Fig. 2: Inhibition of CPT1 increases secretion of 12/15-LOX-derived eicosanoids from RAW cells overexpressing Alox15, while RAW cells rapidly consume exogenous 12-HETE, secreting two tetranor metabolites that are themselves metabolized by mitochondrial β-oxidation.

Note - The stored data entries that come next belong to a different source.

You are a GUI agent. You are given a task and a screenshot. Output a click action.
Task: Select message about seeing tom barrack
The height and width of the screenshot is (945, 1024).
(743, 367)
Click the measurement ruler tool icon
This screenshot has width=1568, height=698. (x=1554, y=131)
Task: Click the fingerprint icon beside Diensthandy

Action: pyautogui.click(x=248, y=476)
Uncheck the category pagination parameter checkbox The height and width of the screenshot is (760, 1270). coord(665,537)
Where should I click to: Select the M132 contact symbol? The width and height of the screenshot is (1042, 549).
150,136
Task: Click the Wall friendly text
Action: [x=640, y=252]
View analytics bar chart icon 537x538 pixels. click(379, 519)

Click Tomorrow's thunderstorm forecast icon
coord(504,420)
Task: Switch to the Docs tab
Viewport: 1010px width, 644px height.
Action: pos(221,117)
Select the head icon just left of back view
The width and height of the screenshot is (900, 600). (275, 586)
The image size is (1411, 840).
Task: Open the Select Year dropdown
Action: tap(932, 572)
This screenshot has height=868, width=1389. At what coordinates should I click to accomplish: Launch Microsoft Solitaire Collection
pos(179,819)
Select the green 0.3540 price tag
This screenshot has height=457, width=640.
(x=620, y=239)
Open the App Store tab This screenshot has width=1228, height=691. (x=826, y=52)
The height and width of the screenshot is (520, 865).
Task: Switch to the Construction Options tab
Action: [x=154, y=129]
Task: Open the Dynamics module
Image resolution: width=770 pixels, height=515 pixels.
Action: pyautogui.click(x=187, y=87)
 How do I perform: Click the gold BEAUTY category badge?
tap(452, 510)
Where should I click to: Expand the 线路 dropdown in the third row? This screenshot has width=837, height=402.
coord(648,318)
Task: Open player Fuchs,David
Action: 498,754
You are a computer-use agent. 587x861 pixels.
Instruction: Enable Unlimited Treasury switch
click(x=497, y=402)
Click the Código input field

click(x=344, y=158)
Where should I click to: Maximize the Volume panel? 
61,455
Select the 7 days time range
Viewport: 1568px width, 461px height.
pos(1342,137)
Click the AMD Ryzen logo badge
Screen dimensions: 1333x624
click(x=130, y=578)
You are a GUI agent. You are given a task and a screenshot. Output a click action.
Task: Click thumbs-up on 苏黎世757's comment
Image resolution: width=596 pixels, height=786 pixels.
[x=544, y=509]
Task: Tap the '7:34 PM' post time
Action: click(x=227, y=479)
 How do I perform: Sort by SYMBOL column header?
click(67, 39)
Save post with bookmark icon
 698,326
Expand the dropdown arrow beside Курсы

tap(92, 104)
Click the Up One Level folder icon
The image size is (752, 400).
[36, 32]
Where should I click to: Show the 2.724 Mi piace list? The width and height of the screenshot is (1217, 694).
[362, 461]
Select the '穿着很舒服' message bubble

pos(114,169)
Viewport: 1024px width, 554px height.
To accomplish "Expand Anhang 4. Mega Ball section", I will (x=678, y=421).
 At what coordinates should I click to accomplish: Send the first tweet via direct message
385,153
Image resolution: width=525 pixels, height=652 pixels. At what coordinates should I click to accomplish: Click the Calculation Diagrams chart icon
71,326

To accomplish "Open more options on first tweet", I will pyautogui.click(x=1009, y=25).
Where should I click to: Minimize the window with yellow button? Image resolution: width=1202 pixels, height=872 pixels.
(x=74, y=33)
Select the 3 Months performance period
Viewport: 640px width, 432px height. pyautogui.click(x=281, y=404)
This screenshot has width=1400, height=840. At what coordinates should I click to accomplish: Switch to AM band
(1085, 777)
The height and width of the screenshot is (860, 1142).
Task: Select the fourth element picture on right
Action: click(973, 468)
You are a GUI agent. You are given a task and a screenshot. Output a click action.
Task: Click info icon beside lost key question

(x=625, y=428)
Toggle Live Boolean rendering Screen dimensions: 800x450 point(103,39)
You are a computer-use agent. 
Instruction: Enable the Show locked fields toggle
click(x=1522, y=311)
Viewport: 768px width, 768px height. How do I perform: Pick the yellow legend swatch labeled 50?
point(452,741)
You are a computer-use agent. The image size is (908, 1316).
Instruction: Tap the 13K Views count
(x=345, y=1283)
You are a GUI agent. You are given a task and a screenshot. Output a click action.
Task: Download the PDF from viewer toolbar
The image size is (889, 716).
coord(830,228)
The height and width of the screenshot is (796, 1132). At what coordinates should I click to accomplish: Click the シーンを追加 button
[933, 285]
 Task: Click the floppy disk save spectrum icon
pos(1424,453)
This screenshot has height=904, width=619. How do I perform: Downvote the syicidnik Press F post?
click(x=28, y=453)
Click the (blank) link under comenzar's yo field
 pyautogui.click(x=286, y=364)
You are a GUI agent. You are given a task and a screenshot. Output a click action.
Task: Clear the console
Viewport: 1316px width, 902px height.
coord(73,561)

a Blockade of CPT1 leads to a significant elevation of 12/15-LOX-derived oxylipins in RAW cells. RAW^mock and RAWAlox15 cells were cultured with etomoxir (25 μM) and/or LPS (100 ng/ml) for 24 h before harvest and SPE extraction of supernatant for oxylipin analysis using LC/MS/MS. Bar charts showing how oxylipins from 12/15-LOX are impacted by etomoxir (n = 6, separate wells of cells, mean ± SEM). b CPT1 inhibition prevents the metabolism of 12(S) or 12(R)HETE and their tetranor triene and diene metabolites. RAW cells were supplemented with 1.5 μg 12(S) or 12(R)-HETE/10⁶ cells for 3 h with/without etomoxir (25 μM), then supernatants were analyzed for levels of 12-HETE and its triene and diene tetranor products using LC/MS/MS (n = 3 (LPS alone) or 4 (all other samples), mean ± SEM, separate wells of cells). For all panels, comparisons are with/without etomoxir, one-way ANOVA with Tukey post hoc test, stats are shown for the effect of etomoxir only, where significant.